Kompetisi final memang diasakan di sana. Animo siswa sangat tinggi. Hal itu terlihat dari persiapannya. Pakaian rapi dan mewah. Dandanan yang maksimal. Dan masih banyak lagi.
Waktu di Humbang, saya melihat semua peserta. Sangat bagus. Namun, beberapa ketika jumpa final di Siborongborong, kemampuan menurun.
Saya melihatnya sederhana: generasi kita gampang gugupan. Demam panggung istilahnya. Di kampung sendiri mereka percaya diri. Namun, tiba di kampung lain, mereka mulai gugup.
Mental seperti ini tak boleh dibiarkan. Orang Batak modern punya nasihat baik untuk itu: kambing di kampung sendiri. Namun, banteng si perantauan.
Orang Batak memang begitu karakternya. Kuat. Berani. Dan, hampir tak tahu malu. Tentu, dalam arti positif. Namun, mungkin kini mulai terjadi pergeseran.
Orang Batak dulu mungkin kuat dan tangguh. Orang Batak generasi Z sepertinya mulai berubah. Mereka mulai gugupan.
Ini berita negatif. Karena itu, generasi Z orang Batak harus dipompa lagi. Mereka tak boleh gugupan. Apalagi demam panggung.
Justru, orang Batak harus jadi banteng. Banteng di kampung sendiri, terutama di kampung orang lain. Dikatakan begitu karena saat ini, Tanah Batak mulai terbuka sangat luas.
Tanah di beberapa wilayah Danau Toba kini mulai marak djual oleh orang kampung. Kepada bukan Batak pula. Terjadi pergeseran kepemilikan tanah. Dari Tanah Batak ke Tanah bukan Batak.
Artinya, di kampung sendiri, orang Batak tak bisa lagi jadi kambing.
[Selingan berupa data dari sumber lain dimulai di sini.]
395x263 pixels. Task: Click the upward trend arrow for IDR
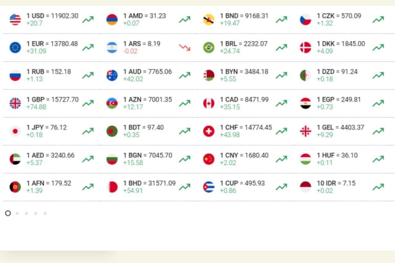click(x=378, y=187)
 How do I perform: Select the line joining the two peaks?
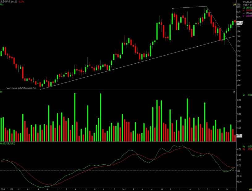tap(189, 7)
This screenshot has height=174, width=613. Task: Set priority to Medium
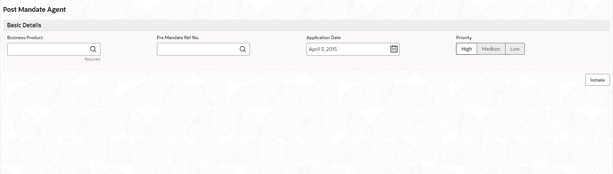pos(491,49)
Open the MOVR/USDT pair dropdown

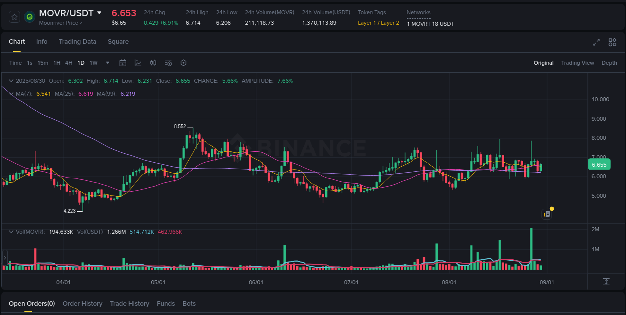(x=99, y=13)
Mereka juga harus jadi banteng. Kuat. Teguh. Kokoh. Tangguh.
Mudah-mudahan melalui kompetisi lintas daerah, generasi Z orang Batak dilatih untuk kembali tangguh. Jangan terbalik: banteng di kampung, kambing di luar. Itu bukan mental Batak.
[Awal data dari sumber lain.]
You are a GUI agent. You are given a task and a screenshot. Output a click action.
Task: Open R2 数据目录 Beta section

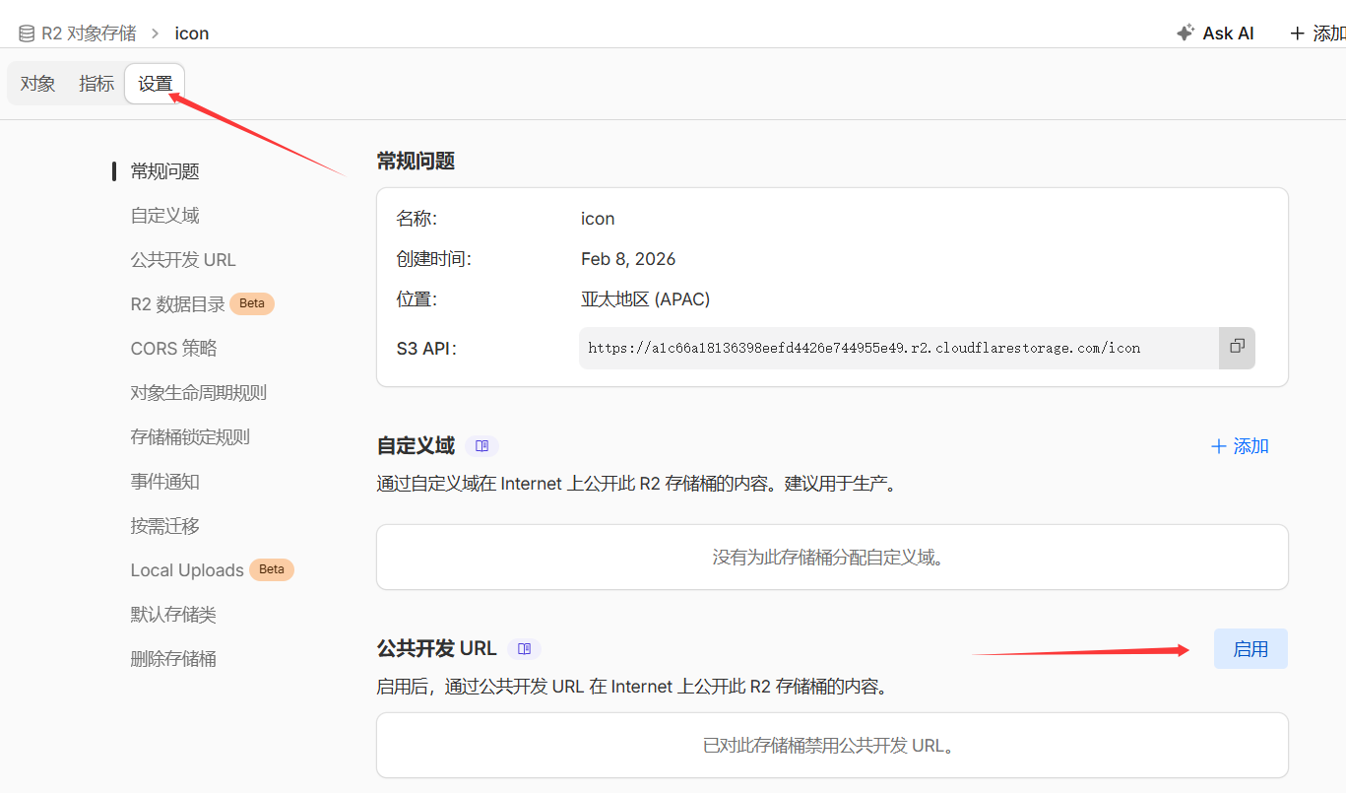click(x=178, y=304)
Mungkin opini ini salah. Tapi, begitulah saya memandang. Tentu secara sekilas dari perhelatan kompetisi paduan suara ini.
Terbukti memang. Juara di Humbang, malah melempem saat di Siborongborong. Terjadi penurunan kualitas. Tapi, tidak semua.
SMA Negeri 2 Lintong Ni Huta melompat jadi juara I. Sebelumnya juara 4 kalau hanya di Humbang. SMA Negeri 1 Doloksanggul juga begitu. Sebelumnya juara 5 di Humbang.
Jumpa di final bersama Tapanuli Utara, jadi juara 4. Juara 2 dan 3 dari Tapanuli Utara. Harapan 2 dari SMA Negeri 1 Pollung. Jadi, sampai lima besar, ada 3 perwakilan Humbang. Dua juara harapan dan satu juara pertama. Sementara dari Taput, dua juaranya: kedua dan ketiga. Artinya, Humbang dominan.
Tapi, itu untuk tahun ini. Sebab, piala paduan suara ini bergilir. Tahun ini memang di Humbang. Tepatnya di SMA Negeri 2 Lintong ni Huta.
Tahun depan siapa yang tahu. Sebab, Cabdis Humbang Hasundutan berencana even ini menjadi even tahunan. Supaya mental generasi Z terasah. Semoga mental generasi Z Batak kembali tangguh.